British civil engineer and mechanical inventor

Joseph Gibbs (1798–1864) was a British civil engineer and mechanical inventor. He patented a series of inventions for sawing and cutting wood, metal and stone. He is also known for his design work on the Great Northern Railway and the London & Brighton Railway.

==Family==
Gibbs was born in Staffordshire, the youngest son of a mill-owner and manufacturer. His uncle was mineral agent to the Duke of Devonshire and it was among the mines of the Derbyshire (Note: The Duke of Devonshire had mineral mines in Derbyshire.) hills that it is thought that Gibbs acquired his taste for mining and geological research.

==Career==
He visited Holland and was engaged to work on some hydraulic works. He then went on to work in the West Indies.
On his return to England he superintended the erection of several corn mills and saw mills in London. At this time he patented a series of inventions for sawing and cutting wood, metal, and stone. One invention was the Gibbs "elbow joint" which was used in the construction of inlaid floors. Floors were laid down that were composed of an infinite number of wood pieces of every kind and shape, each piece would be cut out and made accurately to fit its fellow and secured with a tongue by Gibbs's machinery, the surfacing and polishing only being done by hand.

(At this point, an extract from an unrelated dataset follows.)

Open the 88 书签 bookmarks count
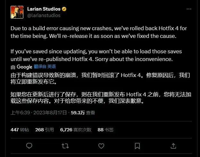Screen dimensions: 200x157 [106, 130]
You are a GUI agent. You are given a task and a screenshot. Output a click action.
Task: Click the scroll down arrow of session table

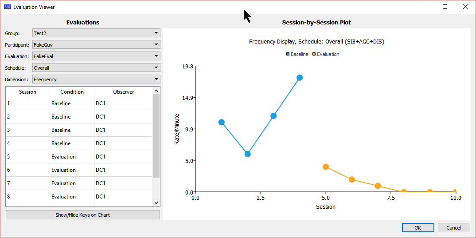(x=156, y=202)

Gibbs was engaged for several years in erecting machinery for manufacturing and also lifting water. Some of that time was spent in Holland where he persuaded the Dutch authorities that the best method of draining a lake was by the use of steam power, as opposed to wind. Gibbs and his partner, Arthur Deane, were commissioned by the Dutch Government to execute the work.

In 1831, Gibbs gave evidence to a Parliamentary select committee on steam carriages.

Gibbs had a joint patent, with printer and inventor Augustus Applegarth, awarded on 29 March, 1833, for "certain improvements in steam-carriages."

Having some experience with steam power Gibbs turned his attention to the construction of passenger railways. Some of his first designs were that of the Great Northern Railway, and for part of the line from London to Brighton. The Bill for the Great Northern Railway was thrown out by parliament (Note: In the UK an Act of Parliament is needed before a railway can be built.) so Gibbs re-surveyed the line a few years later, but this was also unsuccessful. In 1844 the scheme was again brought forward, as the London and York Railway and eventually approved by parliament, albeit in a modified form.
He joined the Institution of Civil Engineers, as a Member, on 6 April 1852.

He died after what was described as "a long and painful illness" on 11 February 1864.